Hal,

There is more distressing news on the literacy front.

At the lower end of the prose literacy assessment, we find that 14 percent of college graduates have only “basic” literacy, and 3 percent are “below basic.”

You might well ask, what are people with such weak literacy doing in college at all — much less graduating?

The NAAL also studied two other aspects of literacy, the ability to understand documents and the ability to perform quantitative tasks. The former involves things like comprehending a bus schedule; the latter involves basic mathematical problems such as figuring how many cans of paint you’d need to buy to paint a room with so many square feet of wall area.

In document literacy, only 25 percent of college grads were deemed proficient. (BTW, the level of competence needed to make it to the “proficient” category isn’t particularly high.
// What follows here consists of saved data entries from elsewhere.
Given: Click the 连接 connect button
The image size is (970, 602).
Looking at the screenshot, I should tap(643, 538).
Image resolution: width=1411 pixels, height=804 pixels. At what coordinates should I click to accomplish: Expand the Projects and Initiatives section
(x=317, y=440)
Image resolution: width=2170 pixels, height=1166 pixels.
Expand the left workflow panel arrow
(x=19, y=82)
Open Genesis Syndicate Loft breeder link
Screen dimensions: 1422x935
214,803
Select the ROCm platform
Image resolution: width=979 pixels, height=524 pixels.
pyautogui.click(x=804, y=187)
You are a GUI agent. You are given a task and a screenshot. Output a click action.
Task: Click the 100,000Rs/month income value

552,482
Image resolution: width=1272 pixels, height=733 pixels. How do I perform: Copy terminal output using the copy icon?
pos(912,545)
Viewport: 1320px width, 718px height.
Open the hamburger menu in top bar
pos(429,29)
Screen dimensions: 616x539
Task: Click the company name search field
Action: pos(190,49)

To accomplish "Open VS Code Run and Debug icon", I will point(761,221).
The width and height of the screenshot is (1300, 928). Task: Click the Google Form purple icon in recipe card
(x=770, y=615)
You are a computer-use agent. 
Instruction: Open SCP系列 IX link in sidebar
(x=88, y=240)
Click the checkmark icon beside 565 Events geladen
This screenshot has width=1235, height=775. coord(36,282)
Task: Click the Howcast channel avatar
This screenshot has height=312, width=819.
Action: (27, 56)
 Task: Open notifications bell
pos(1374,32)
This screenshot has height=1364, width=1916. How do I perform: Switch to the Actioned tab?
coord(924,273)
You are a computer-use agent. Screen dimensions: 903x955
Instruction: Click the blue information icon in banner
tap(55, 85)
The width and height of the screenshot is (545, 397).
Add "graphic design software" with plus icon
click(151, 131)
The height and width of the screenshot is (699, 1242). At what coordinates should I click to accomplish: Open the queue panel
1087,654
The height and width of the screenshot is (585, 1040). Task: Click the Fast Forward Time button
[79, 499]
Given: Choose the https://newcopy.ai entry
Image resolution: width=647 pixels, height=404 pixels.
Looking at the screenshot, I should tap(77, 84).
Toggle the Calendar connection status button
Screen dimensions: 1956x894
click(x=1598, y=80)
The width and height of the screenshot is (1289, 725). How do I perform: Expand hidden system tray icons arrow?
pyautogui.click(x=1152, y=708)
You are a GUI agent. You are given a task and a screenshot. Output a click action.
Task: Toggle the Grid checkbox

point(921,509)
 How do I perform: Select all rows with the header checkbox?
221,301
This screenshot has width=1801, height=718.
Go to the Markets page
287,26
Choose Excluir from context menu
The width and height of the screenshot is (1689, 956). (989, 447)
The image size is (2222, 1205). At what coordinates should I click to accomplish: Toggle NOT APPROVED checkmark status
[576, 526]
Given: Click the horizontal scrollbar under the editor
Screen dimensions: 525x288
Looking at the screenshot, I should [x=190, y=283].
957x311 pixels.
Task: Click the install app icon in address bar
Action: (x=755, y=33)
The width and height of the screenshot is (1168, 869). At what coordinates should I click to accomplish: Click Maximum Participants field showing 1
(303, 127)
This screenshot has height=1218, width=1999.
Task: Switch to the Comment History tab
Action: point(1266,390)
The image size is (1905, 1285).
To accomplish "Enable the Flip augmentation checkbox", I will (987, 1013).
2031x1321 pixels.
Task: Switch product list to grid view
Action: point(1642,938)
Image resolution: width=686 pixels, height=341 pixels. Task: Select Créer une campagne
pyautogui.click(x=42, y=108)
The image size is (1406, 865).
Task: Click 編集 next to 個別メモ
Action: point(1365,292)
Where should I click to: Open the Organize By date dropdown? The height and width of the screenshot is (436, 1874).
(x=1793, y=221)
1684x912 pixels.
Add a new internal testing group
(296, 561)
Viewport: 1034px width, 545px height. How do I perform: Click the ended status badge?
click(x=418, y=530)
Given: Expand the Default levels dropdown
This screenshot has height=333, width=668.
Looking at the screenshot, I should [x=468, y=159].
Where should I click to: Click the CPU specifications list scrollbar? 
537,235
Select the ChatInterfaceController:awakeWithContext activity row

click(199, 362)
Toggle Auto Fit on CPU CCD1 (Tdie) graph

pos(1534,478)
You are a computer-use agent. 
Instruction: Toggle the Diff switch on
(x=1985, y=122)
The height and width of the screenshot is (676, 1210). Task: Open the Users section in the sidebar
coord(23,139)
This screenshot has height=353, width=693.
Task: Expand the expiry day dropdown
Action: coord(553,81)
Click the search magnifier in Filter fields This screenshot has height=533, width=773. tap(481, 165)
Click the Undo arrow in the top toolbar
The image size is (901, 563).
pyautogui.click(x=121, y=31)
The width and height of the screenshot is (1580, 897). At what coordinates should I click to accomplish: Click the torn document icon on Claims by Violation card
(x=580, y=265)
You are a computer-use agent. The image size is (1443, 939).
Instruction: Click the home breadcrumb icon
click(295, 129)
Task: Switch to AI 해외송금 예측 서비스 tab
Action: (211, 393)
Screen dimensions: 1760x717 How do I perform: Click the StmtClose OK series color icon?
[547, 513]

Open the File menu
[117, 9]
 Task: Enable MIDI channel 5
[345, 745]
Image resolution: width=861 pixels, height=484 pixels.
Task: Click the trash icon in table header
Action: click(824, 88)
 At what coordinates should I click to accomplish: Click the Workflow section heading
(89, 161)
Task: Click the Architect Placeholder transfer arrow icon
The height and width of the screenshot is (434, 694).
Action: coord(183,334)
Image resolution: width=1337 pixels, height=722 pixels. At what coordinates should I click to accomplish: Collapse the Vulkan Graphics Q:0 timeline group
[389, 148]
Around 70% was good enough.) At the bottom end, 11 percent were at “basic” and 2 percent “below basic.” The study doesn’t try to peg what “basic” means, but I’d say that a decently-educated fourth grader would be there.

In quantitative literacy, 31 percent of college grads were deemed “proficient,” the same as for prose literacy; 22 percent could only manage “basic” and 4 percent “below basic.”

What it means is that colleges and universities admit a lot of students who are shockingly weak in the most fundamental skills and that many of them can coast through to their degrees without substantially improving.

I have read that some employers don’t just want to see that applicants have the obligatory BA, but now also want to see what their SAT scores were. That’s evidence that the business world is figuring out that merely having a degree these days is not good proof of one’s trainability.